*** Study text ***

Here, electrically conductive fine particles are directly bonded to the polar group(s) of the graft polymer, and, specifically, the following electrically conductive fine particles are electrostatically or ionically bonded to (adsorbed by) the polar group(s).

The electrically conductive fine particles which can be used in the invention need to have electrical conductivity and otherwise they are not limited. The electrically conductive fine particles can be selected from those made of known electrically conductive materials. The electrically conductive fine particles can be made of at least one of inorganic and organic materials. Typical examples of the inorganic material include metals such as Au, Ag, Pt, Cu, Rh, Pd, Al and Cr; oxide semiconductors such as In₂O₃, SnO₂, ZnO, CdO, TiO₂, CdIn₂O₄, Cd₂SnO₂, Zn₂SnO₄ and In₂O₃—ZnO; those obtained by doping these materials with at least one impurity; spinel-type compounds such as MgInO and CaGaO; electrically conductive nitrides such as TIN, ZrN and HfN; and electrically conductive borides such as LaB. The organic material can be an electrically conductive polymer.

*** End of Study text ***

## Your tasks
A - List every metal that the passage on conductive fine particles gives as an example of an inorganic material.
B - According to the passage on conductive fine particles, what can the organic material be?
C - Write out the stretch of the passage on conductive fine particles from "The electrically conductive fine particles which" through "electrically conductive polymer.".

*** Data block ***

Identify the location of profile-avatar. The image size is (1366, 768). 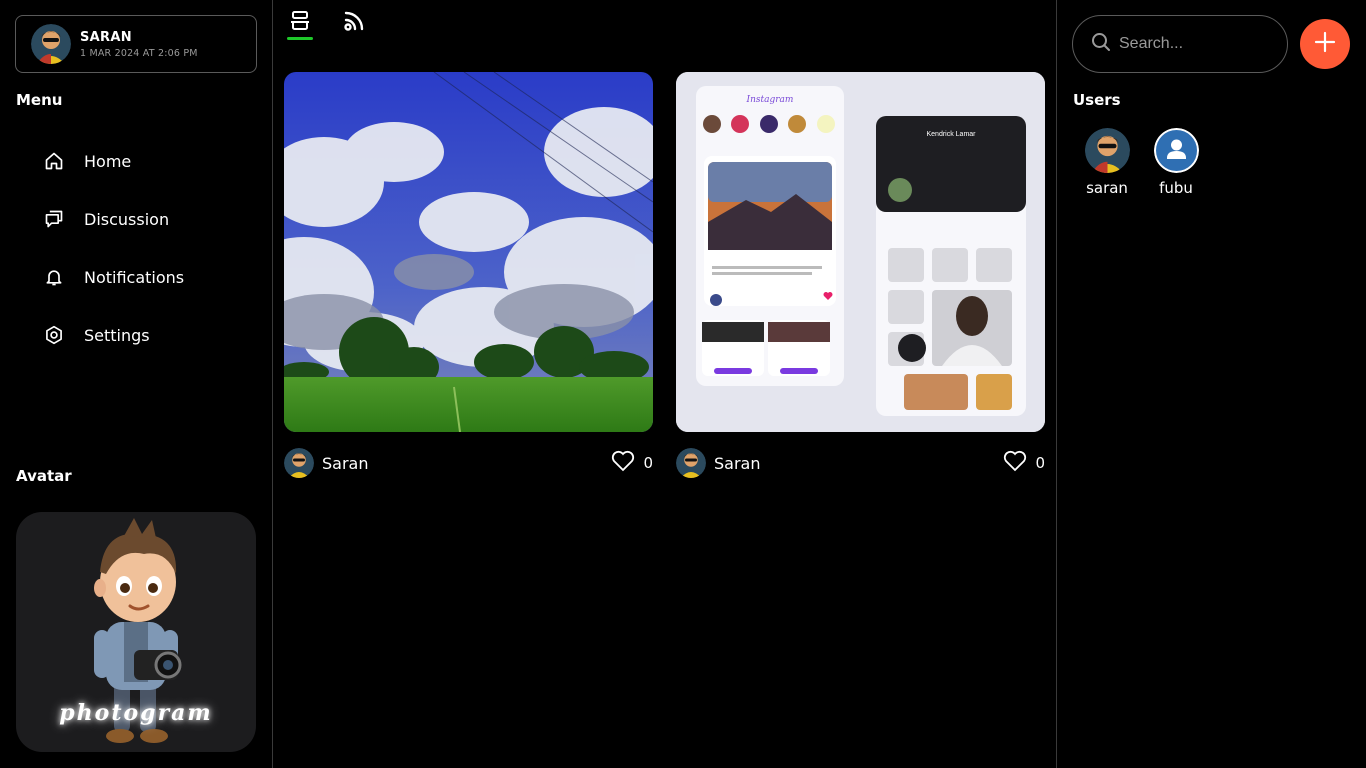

*** End of Data block ***

## Results for each task
A - Au, Ag, Pt, Cu, Rh, Pd, Al, Cr

B - An electrically conductive polymer.

C -
The electrically conductive fine particles which can be used in the invention need to have electrical conductivity and otherwise they are not limited. The electrically conductive fine particles can be selected from those made of known electrically conductive materials. The electrically conductive fine particles can be made of at least one of inorganic and organic materials. Typical examples of the inorganic material include metals such as Au, Ag, Pt, Cu, Rh, Pd, Al and Cr; oxide semiconductors such as In₂O₃, SnO₂, ZnO, CdO, TiO₂, CdIn₂O₄, Cd₂SnO₂, Zn₂SnO₄ and In₂O₃—ZnO; those obtained by doping these materials with at least one impurity; spinel-type compounds such as MgInO and CaGaO; electrically conductive nitrides such as TIN, ZrN and HfN; and electrically conductive borides such as LaB. The organic material can be an electrically conductive polymer.